Contractors' Questions: Should I reject agency's 6-month lock-in clause?
Contractor’s Question: I’m a newcomer to contracting who’s been asked by a recruitment agency to sign a contract which seems to have a 6-month tie-in. The clause states that, even when the contract finishes, I will have to stay with that agency unless I hold off for 6 months.
Shall I object to this clause on the grounds that firstly it is too restrictive and secondly, it could adversely affect my IR35 status? It seems I’m bound to the agency and not free to find my own work outside of this contract, which pertains to me working at a government agency. Would the clause even be enforceable?

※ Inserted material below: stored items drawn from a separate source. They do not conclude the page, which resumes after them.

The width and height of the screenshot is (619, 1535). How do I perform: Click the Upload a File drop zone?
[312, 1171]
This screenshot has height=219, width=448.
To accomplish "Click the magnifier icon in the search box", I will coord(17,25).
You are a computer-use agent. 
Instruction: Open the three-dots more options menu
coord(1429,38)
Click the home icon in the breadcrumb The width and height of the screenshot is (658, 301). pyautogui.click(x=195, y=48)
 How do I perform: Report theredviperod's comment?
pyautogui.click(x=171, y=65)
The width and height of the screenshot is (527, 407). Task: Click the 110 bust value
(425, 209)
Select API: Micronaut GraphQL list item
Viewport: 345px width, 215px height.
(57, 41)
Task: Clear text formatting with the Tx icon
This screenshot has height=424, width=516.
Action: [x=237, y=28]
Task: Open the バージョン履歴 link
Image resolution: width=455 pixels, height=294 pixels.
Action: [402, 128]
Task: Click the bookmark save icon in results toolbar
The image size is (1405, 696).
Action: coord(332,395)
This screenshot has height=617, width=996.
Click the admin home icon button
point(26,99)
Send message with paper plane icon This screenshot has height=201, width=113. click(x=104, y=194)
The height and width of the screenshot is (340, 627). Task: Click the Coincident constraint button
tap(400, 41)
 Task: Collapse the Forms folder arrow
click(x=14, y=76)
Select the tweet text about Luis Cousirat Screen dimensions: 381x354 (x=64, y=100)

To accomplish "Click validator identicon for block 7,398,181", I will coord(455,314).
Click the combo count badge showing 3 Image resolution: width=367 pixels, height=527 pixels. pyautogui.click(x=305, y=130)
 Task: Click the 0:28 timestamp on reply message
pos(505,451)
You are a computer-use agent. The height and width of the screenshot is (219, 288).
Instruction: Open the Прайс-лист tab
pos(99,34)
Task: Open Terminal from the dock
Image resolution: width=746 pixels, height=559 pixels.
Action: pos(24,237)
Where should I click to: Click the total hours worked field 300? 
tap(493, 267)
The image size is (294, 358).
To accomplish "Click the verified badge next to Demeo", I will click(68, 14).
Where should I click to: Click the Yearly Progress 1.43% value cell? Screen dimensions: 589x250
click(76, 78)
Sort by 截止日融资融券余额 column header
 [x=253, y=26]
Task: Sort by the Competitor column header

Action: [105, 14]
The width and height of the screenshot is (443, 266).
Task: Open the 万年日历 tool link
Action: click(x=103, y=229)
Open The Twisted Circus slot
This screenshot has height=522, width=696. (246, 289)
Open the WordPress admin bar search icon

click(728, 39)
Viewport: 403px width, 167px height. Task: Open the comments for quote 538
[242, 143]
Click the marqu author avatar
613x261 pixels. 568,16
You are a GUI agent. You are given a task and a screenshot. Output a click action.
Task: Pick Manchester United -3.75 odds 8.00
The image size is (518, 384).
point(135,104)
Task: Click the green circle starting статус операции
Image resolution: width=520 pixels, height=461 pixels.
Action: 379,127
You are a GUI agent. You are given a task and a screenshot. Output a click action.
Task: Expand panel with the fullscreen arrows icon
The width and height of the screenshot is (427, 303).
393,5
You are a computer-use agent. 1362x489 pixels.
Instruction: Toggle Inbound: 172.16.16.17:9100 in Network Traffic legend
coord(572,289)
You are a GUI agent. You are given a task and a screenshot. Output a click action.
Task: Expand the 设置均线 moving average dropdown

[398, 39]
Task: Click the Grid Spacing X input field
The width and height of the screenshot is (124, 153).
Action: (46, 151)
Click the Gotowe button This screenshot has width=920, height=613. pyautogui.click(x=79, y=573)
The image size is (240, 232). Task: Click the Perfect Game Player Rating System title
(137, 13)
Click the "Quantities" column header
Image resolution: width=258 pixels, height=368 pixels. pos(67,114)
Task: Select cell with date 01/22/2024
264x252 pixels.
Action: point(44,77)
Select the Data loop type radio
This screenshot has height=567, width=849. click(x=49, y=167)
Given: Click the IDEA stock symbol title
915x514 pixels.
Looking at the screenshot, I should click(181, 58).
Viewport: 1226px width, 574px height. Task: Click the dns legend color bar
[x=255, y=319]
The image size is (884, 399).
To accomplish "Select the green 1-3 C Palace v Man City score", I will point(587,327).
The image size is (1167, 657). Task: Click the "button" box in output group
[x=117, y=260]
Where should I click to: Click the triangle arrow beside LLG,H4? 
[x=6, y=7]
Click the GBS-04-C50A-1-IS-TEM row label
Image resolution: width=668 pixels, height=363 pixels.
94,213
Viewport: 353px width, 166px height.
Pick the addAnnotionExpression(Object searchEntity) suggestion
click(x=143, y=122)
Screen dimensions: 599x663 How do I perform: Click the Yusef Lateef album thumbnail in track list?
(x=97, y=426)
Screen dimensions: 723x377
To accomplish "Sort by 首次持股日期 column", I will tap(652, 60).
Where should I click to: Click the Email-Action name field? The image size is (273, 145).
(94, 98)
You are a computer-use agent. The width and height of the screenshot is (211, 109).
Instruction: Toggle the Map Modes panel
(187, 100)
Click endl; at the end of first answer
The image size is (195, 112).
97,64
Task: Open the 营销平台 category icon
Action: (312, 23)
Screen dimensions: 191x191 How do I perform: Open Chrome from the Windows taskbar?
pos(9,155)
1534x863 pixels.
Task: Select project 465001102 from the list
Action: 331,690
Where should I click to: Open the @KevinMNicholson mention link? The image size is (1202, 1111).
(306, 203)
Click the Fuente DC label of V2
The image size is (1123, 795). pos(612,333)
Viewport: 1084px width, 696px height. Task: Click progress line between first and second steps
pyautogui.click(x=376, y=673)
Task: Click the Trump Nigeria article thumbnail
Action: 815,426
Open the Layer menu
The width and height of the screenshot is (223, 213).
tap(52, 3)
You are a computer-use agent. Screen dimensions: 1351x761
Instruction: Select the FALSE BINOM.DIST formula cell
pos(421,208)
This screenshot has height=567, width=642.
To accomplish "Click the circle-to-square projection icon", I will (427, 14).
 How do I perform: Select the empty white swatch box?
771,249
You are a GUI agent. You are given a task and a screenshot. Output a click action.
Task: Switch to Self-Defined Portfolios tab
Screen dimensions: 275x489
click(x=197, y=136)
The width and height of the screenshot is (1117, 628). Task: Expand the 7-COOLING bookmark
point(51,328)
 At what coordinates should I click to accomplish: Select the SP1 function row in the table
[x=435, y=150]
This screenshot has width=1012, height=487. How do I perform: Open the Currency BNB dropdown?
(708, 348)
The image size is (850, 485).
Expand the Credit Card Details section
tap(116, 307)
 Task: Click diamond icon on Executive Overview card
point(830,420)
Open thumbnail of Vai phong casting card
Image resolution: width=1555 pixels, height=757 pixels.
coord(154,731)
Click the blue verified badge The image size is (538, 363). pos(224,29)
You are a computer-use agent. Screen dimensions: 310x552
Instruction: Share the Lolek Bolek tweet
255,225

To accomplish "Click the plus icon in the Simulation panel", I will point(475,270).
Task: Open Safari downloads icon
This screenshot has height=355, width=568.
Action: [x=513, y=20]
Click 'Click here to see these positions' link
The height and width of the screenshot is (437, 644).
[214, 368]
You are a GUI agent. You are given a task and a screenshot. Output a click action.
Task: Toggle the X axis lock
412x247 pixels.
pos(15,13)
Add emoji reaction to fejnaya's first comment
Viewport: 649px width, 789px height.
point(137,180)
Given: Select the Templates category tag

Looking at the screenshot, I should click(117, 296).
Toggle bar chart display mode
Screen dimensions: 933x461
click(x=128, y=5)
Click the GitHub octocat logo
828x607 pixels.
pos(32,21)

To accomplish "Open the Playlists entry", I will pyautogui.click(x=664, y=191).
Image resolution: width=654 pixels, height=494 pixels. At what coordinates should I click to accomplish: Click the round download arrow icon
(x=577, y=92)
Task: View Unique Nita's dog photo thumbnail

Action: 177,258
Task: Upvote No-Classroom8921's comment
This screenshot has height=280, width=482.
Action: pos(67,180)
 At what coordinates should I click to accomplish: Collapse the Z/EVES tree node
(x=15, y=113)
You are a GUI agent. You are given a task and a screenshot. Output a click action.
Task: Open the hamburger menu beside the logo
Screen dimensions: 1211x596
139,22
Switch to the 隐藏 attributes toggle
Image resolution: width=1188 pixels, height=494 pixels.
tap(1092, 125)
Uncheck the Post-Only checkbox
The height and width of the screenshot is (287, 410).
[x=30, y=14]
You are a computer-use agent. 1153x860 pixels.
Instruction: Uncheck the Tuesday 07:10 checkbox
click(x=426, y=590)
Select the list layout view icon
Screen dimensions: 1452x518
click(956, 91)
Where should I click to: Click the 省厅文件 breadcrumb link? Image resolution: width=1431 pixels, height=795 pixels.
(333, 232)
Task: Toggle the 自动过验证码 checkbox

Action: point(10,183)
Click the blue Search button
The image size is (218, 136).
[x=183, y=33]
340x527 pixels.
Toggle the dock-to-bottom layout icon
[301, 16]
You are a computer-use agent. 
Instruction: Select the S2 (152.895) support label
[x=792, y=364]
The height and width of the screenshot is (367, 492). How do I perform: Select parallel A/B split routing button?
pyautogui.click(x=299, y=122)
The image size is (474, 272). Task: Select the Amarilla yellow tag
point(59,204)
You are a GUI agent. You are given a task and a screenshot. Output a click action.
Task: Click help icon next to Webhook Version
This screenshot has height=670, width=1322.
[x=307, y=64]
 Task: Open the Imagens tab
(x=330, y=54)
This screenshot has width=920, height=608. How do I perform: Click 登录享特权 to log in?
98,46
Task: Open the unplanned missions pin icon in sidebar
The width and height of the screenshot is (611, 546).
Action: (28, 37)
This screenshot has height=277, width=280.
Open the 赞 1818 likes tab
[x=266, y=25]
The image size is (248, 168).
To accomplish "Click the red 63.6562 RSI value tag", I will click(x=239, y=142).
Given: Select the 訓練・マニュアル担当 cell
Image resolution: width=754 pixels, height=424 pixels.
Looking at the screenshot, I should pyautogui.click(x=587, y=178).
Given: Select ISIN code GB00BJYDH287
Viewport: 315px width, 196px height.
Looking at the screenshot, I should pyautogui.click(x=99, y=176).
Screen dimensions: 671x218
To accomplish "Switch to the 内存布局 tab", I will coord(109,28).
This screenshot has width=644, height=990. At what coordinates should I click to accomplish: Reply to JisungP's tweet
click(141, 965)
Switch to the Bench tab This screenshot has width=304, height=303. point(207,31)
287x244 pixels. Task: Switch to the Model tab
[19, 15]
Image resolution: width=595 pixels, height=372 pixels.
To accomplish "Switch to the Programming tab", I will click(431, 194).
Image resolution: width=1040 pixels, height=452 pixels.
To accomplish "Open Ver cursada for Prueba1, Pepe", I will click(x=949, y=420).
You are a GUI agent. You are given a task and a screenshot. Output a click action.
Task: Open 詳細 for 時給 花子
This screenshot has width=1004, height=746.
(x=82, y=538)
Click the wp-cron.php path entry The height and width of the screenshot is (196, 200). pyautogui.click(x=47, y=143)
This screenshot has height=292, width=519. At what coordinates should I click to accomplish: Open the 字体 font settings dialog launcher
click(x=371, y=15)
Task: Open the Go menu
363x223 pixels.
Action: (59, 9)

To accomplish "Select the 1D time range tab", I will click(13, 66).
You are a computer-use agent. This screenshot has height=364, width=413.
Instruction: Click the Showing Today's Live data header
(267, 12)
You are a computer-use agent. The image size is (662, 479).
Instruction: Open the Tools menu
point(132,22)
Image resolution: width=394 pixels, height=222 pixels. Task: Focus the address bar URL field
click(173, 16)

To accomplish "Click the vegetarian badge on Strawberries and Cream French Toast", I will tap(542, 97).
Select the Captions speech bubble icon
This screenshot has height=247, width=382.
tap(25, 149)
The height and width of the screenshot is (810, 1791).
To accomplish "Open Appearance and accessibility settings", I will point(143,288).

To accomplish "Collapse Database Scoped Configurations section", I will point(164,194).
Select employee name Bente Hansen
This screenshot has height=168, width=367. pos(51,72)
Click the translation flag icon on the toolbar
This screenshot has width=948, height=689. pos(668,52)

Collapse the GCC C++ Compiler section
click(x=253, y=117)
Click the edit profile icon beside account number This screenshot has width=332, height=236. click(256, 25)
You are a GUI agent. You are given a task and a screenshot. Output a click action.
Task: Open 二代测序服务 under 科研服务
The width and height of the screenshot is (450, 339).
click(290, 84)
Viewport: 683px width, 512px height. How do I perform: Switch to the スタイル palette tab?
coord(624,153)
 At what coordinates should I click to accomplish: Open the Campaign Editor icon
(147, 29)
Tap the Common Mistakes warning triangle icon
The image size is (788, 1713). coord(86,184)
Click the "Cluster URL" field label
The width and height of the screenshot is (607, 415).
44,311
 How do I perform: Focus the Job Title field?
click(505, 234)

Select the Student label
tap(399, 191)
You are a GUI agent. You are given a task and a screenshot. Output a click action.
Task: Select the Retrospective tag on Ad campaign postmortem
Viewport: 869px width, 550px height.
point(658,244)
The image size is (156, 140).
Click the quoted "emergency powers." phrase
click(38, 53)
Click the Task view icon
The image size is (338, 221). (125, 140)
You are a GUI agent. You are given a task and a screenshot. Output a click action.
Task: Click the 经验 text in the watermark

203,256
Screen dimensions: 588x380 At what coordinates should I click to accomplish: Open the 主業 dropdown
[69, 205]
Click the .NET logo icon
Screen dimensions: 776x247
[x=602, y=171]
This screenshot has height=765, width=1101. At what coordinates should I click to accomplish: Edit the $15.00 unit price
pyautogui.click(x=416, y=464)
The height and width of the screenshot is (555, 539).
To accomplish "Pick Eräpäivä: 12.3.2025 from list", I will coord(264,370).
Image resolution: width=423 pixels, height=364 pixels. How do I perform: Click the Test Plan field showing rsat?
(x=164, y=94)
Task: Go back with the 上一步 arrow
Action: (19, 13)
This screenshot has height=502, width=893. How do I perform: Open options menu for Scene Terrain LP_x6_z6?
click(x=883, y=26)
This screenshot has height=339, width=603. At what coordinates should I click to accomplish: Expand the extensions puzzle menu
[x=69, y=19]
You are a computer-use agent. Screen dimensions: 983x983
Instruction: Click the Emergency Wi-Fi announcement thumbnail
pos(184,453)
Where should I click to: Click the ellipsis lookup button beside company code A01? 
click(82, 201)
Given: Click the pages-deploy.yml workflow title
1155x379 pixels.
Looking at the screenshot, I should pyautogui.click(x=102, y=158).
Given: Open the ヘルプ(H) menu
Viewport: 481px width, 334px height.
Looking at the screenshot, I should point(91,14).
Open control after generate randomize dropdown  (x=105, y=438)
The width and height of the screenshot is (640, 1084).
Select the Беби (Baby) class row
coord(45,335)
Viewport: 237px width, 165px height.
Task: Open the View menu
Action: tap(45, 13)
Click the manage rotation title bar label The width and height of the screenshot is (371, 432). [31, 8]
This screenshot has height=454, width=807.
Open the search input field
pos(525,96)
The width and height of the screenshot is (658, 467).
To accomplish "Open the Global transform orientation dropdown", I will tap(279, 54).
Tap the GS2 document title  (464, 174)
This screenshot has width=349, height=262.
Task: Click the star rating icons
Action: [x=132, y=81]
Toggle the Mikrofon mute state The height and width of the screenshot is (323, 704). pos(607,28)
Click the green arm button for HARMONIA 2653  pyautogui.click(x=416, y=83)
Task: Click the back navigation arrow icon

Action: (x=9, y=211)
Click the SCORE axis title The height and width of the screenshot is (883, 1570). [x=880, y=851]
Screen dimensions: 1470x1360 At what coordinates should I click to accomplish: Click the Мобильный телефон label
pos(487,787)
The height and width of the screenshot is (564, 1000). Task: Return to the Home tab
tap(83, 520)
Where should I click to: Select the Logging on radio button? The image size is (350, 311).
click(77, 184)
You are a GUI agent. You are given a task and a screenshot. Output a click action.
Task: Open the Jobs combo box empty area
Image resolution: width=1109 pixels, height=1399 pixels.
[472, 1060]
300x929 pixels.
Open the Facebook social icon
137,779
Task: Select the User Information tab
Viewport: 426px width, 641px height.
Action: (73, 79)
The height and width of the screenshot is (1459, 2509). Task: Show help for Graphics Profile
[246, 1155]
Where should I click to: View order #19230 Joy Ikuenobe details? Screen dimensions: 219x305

Expert’s Answer: On the assumption that you are operating through a company, the question is actually whether you opt out of the Conduct of Employment Agency and Employment Business Regulations. If you do, then the issue boils down to the commercial terms you agree with the agency as there is no legal prohibition against a fixed-term contract, although I am surprised to see an agency using a 6-month lock-in, and the terms of that lock-in would be interesting to see.
If you don’t opt out then these regulations apply, and R.6 prohibits the agency from doing anything which threatens you with a detriment (i.e. some kind of penalty) in various circumstances.
These include two aspects that are relevant to your question. Firstly on the basis that you may terminate your contract with the agency, for example after your government contract finishes you tell the current agency you have found work through another agency before the 6 months is up (this effectively prematurely terminating your contract with the agency). This premature notice would, on the face of it, entitle the current agency to claim damages for breach of contract, or even an injunction. That can be the only purpose of the 6-month clause. This would amount to the threat of a detriment, i.e. you will be in breach of contract and we will come after you.
Secondly, a clause that tries to stop you taking up employment elsewhere also amounts to an unlawful prohibition, as it amounts to a threat of action if you do engage with another agency within the 6- month period.
It’s up to you whether you opt out or not, but you lose the benefit of the regulations if you do. It’s often been said that to be outside IR35 you should opt-out, but our view is that the opt-out is irrelevant. The fact that you choose to have the benefit of the regulatory protections, which are designed for all ‘work-seekers’ whether corporate or otherwise, does not at all change the hypothetical employment relationship that is necessary to exist between you and the hirer for IR35 to apply. It only changes your relationship with the agency.
In any event, it’s always best to get the contract looked at by a legal professional before you proceed on a course of action.
The expert was Adrian Marlowe, managing director of recruitment law firm Lawspeed.